Dataset items:
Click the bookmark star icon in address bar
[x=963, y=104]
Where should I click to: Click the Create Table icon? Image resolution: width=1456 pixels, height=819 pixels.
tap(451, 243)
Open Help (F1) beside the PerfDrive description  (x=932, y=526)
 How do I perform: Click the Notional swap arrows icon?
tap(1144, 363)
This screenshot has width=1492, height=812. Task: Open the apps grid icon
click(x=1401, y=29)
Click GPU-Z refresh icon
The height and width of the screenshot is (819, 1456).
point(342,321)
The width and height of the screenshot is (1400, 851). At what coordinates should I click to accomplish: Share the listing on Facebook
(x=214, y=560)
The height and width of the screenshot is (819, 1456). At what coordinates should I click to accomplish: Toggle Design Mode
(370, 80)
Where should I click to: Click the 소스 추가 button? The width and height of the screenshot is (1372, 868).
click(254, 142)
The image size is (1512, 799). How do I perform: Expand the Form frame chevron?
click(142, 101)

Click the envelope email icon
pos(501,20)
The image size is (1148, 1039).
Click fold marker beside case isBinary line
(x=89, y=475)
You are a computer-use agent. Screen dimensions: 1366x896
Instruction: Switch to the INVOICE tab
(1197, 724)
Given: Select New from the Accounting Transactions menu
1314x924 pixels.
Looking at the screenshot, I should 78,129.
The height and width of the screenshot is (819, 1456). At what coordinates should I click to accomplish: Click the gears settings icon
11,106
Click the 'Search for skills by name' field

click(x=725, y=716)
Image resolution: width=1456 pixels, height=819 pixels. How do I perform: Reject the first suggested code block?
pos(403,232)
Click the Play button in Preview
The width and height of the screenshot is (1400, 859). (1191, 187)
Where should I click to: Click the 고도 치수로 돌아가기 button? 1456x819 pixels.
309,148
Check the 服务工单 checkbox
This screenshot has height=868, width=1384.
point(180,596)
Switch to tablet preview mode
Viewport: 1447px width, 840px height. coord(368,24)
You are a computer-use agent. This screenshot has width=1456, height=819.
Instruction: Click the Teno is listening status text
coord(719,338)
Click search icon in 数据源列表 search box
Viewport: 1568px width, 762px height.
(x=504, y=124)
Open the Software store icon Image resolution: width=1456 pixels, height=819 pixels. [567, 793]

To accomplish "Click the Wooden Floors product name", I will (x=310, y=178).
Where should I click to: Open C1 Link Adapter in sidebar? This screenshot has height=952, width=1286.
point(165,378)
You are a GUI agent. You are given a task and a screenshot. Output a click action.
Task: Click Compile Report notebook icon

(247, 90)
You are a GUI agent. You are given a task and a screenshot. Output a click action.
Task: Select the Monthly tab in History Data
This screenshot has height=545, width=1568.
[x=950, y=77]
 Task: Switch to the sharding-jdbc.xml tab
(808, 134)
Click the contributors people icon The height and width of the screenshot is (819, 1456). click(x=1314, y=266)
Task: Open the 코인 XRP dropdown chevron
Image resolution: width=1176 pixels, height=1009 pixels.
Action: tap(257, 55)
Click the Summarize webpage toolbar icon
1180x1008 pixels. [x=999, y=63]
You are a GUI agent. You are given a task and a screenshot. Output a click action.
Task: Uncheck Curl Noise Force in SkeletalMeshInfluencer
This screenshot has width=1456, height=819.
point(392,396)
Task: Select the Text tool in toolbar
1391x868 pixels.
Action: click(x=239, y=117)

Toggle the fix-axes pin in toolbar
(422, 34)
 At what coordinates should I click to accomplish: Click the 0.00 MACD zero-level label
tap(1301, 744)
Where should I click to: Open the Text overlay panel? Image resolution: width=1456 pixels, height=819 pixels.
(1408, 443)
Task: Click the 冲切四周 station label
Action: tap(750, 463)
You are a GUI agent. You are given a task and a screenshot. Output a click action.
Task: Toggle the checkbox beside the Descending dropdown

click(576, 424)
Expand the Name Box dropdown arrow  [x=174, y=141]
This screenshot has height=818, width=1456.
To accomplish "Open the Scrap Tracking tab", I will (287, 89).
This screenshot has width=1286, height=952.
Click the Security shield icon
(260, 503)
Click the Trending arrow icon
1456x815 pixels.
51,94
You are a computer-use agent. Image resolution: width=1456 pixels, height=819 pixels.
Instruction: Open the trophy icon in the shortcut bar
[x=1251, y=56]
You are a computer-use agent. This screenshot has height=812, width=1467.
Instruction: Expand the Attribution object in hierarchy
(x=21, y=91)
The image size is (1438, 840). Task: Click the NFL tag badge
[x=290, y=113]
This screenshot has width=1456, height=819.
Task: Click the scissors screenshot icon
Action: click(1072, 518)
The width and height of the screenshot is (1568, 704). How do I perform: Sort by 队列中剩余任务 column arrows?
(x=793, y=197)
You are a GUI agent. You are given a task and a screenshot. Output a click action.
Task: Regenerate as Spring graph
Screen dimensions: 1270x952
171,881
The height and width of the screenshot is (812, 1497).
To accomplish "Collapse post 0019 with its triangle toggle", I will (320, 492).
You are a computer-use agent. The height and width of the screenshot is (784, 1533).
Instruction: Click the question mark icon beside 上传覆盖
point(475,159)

(BRIEF): In the records above, each line with the string "will" should be copied.

(SOLUTION FOR THIS TASK):
To accomplish "Click the Wooden Floors product name", I will (x=310, y=178).
To accomplish "Open the Scrap Tracking tab", I will (287, 89).
To accomplish "Collapse post 0019 with its triangle toggle", I will (320, 492).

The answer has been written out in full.